Chattanooga City Council looking at food truck rules

From left, Jake Stevens and Rowan Slinger work in the grilled cheese emergency! food truck at the Chattanooga Market on Sunday. The city council is considering new rules for food trucks on city property.
From left, Jake Stevens and Rowan Slinger work in the grilled cheese emergency! food truck at the Chattanooga Market on Sunday. The city council is considering new rules for food trucks on city property.

Chattanooga City Council members coming up with regulations for food trucks tinkered with the recipe a bit Tuesday.

Council members have been talking for months about accommodating the popular rolling kitchens while not harming brick-and-mortar restaurants. They got a first draft of an ordinance early in May and got an update at their agenda session from Blythe Bailey, director of the city transportation department.

Bailey and the city's legal department are looking at where food trucks could operate on city streets or public property, such as parks. Owners would have to get permits both to operate the trucks and to park on city streets to serve hungry customers.

Bailey showed council members a map of a proposed food truck zone in the heart of downtown.

Trucks with permits would be allowed to operate in an area bounded by M.L. King Boulevard and East 11th Street to the north and south and Market Street and Georgia Avenue to the west and east.

The trucks could operate in the surrounding area, between Market and Georgia at Eighth Street to Broad and Columbia at 11th, with permission from 75 percent of the adjacent property owners.

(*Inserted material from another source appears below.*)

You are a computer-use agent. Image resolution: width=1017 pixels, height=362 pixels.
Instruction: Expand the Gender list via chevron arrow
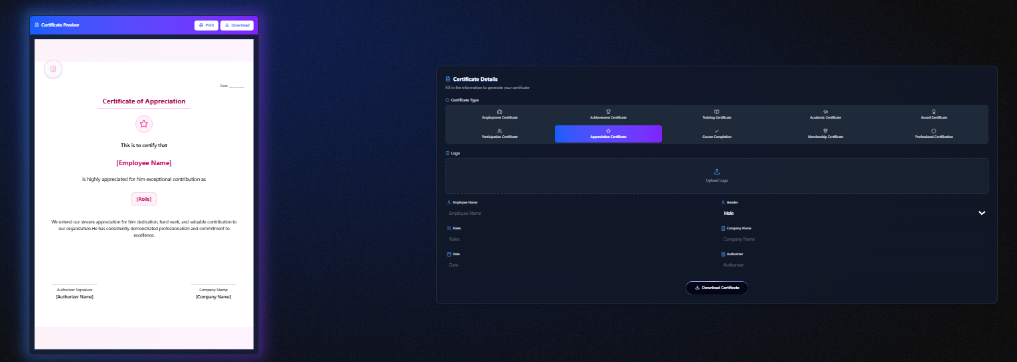[982, 213]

They could also set up at Youth and Family Development centers or in city parks, which caused some heartburn for Councilwoman Carol Berz.

Larger parks would be fine, she said, but people in her district who've created and maintain tiny pocket parks don't want noisy trucks idling in their neighborhoods, Berz said.

"It seems like people ought to have a say-so," she said.

There are two reasons for them not to worry.

For one, Bailey said, the proposed ordinance would specifically exclude trucks in residential zones.

And for another, said Economic and Community Development Director Donna Williams, the food truck owners are going to go to popular areas with bigger customer bases.

"If they don't have any customers, they're not coming back," Williams said.

Other council members had questions about trucks operating on private property or whether groups that raise money for causes with fish fries and the like might be affected by the rules.

City Attorney Wade Hinton said his office and Bailey would work over the proposed ordinance and bring it back for review in mid-July.